Identification of human LLPCs in the CD19⁻CD38^hiCD138⁺ subset

Serum antibody responses against vaccination or infection can last for decades (Amanna et al., 2007), suggesting similar longevity for LLPCs. To test whether LLPCs were confined to a discrete population in the BM, we sorted cells from each PC subset from 7 healthy adults (mean age 45 years, range 33–55 years) and performed ELISPOTs using plates coated with tetanus or with anti-IgG to enumerate all IgG-secreting cells (Lee et al., 2011). We found that tetanus-specific responses were only present in subset D in 4 subjects (Figure 3a–b), with a mean frequency of 0.51% of total IgG ASC (range 0 – 1.8%).

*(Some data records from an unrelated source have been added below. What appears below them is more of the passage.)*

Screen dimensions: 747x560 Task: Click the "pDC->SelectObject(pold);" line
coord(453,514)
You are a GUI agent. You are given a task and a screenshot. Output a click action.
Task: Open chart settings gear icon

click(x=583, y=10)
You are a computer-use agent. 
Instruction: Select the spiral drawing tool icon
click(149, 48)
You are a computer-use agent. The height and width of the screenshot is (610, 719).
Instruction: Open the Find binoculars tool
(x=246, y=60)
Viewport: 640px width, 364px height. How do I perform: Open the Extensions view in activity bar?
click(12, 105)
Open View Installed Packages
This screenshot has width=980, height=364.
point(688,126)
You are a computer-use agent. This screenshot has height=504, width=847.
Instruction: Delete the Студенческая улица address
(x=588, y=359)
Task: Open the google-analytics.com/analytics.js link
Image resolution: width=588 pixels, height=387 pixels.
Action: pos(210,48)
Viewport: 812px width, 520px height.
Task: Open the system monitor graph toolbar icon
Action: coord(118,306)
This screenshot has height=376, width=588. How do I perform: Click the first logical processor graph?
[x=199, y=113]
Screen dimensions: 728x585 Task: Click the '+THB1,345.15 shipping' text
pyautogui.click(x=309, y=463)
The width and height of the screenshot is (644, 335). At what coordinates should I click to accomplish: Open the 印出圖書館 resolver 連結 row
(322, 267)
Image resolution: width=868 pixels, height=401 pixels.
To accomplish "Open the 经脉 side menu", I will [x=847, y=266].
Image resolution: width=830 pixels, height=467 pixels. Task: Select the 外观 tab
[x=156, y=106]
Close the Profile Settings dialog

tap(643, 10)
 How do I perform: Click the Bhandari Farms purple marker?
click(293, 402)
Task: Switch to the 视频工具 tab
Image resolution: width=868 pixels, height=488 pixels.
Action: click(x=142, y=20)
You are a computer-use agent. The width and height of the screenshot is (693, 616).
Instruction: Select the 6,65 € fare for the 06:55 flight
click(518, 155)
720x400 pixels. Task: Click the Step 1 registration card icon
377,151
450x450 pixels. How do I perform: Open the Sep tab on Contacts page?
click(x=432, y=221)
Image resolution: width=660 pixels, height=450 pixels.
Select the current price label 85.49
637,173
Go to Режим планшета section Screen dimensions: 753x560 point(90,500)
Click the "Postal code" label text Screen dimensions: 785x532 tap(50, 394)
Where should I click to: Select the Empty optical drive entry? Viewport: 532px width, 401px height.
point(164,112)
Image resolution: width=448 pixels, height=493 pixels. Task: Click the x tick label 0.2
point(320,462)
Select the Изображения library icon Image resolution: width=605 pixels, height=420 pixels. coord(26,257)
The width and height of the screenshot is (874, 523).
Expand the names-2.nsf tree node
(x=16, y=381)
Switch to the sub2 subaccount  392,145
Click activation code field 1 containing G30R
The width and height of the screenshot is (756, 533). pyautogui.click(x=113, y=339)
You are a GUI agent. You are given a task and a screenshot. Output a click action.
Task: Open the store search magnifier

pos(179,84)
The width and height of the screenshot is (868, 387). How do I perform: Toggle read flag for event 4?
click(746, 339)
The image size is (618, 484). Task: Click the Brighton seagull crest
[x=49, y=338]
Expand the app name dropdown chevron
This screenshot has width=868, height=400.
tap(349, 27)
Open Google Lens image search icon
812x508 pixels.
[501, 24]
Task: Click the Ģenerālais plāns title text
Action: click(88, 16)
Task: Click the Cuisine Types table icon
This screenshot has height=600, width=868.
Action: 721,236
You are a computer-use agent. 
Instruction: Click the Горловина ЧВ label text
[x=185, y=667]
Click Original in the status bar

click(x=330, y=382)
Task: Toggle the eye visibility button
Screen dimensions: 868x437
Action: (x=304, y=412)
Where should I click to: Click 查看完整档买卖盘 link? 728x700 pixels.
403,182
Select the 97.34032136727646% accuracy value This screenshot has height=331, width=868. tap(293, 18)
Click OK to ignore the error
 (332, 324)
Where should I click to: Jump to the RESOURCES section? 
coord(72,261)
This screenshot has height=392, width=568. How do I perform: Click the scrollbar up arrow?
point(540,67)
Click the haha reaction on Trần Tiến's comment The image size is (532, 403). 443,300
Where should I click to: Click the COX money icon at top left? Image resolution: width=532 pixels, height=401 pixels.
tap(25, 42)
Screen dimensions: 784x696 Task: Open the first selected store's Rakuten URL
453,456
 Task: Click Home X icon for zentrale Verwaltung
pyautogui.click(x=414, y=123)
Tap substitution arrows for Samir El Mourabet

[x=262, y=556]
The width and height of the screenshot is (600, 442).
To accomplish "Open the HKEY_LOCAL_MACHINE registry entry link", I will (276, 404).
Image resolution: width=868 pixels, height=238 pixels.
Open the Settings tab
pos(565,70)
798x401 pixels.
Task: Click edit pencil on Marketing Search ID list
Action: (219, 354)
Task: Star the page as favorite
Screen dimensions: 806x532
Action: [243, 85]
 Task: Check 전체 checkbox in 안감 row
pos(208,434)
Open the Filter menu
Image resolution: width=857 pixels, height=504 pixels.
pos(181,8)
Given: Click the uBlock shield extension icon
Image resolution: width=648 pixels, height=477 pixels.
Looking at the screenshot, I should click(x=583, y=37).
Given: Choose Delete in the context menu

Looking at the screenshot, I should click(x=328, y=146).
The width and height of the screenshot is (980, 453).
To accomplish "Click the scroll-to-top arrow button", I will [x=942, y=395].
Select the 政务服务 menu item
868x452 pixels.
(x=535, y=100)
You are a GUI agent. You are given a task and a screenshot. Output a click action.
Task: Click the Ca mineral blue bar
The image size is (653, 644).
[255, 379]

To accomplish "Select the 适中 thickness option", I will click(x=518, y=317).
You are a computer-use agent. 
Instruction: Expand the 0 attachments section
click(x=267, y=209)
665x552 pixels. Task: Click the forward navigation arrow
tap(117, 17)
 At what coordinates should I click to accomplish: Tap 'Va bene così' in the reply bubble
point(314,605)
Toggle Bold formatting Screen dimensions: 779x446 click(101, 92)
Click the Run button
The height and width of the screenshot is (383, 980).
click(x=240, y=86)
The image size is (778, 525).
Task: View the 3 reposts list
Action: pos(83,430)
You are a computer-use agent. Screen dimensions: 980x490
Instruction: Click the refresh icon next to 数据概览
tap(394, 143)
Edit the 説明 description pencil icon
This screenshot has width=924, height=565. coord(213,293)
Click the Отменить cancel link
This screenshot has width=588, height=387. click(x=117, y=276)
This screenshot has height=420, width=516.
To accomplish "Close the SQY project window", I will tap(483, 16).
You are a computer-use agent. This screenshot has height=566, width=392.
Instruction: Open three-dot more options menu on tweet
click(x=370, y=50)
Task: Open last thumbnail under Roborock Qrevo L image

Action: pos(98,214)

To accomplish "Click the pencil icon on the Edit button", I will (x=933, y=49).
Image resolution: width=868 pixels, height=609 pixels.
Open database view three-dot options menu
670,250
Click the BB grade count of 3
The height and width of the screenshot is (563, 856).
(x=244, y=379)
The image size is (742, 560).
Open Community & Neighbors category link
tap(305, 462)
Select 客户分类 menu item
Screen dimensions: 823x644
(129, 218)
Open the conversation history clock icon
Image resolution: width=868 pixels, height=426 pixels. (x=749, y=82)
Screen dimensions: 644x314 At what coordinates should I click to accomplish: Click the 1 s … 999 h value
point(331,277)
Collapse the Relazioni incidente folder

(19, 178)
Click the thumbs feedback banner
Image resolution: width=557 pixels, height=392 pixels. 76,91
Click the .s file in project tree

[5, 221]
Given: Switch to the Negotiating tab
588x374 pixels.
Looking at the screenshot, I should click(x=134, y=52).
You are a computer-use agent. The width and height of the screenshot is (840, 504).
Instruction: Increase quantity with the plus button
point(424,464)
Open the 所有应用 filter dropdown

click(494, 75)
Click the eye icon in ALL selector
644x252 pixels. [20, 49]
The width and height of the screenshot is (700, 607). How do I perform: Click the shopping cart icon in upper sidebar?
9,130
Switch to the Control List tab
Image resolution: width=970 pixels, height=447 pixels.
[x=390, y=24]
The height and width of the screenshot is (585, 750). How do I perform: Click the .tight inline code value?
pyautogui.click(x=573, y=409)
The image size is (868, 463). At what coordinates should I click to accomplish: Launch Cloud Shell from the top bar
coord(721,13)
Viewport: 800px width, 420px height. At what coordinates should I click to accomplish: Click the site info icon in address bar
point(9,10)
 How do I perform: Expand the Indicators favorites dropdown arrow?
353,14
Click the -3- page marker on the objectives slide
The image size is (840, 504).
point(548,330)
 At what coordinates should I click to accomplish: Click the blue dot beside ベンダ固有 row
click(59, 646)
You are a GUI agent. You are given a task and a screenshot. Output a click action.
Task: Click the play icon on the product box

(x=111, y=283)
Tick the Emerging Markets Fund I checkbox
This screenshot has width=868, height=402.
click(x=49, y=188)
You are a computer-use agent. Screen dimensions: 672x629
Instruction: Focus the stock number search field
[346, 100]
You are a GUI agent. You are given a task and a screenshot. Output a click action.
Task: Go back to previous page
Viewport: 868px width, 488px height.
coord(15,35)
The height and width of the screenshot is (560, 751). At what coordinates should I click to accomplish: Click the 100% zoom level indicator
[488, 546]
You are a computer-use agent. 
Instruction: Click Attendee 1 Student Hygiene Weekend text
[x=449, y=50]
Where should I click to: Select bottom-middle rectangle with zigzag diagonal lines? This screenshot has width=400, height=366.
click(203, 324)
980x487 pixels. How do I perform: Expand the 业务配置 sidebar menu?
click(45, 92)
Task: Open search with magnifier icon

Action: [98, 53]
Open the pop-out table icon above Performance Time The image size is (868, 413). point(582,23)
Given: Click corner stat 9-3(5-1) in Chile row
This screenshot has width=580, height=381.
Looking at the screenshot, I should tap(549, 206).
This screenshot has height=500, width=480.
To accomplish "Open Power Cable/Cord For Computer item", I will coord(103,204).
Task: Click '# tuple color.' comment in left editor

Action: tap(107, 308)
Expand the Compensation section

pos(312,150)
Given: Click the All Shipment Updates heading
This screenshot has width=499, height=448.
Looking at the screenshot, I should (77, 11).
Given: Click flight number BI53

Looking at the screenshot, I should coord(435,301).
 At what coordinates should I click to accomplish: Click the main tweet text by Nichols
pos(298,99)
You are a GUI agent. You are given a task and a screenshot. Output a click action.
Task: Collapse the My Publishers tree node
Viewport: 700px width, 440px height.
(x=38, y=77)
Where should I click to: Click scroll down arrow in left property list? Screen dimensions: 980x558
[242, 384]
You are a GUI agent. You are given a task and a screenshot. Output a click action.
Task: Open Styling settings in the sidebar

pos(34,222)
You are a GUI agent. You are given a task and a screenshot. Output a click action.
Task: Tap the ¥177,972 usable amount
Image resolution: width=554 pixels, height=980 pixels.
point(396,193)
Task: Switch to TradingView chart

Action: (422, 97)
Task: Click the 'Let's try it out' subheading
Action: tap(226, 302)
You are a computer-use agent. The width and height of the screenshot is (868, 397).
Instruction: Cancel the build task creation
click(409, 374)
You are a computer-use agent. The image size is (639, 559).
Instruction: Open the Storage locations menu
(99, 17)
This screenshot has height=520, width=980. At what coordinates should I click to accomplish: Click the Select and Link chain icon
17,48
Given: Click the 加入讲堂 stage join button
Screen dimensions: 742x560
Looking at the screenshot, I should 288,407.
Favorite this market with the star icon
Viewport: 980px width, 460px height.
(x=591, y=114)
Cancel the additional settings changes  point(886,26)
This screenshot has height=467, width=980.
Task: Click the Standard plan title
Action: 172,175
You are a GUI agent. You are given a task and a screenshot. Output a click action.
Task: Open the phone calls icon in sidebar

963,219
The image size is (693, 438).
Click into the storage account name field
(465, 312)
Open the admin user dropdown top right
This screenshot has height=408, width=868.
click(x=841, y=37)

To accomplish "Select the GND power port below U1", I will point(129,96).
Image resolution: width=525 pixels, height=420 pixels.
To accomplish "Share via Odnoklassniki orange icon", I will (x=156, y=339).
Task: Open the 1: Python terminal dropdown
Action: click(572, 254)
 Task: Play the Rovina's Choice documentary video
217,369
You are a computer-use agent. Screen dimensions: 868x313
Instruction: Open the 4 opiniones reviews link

Variability of cell numbers of the PC subsets A, B, C, and D for each individual was common and thus, to account for different cell numbers in each well, a Fisher’s exact test was applied to evaluate the null hypothesis that the frequencies are equal in the two subsets. Comparisons between pop A–D and pop B–D are shown to be statistically different (figure 3b) but there was no statistical difference between pop C–D due to low cell numbers. Cell recovery from pop C was often lowest of all BM subsets due to low frequencies (figure 1b) and heterogeneity of this population (not all cell were PC, figure 2b). Thus, we concluded that long-lived responses reside predominantly in pop D.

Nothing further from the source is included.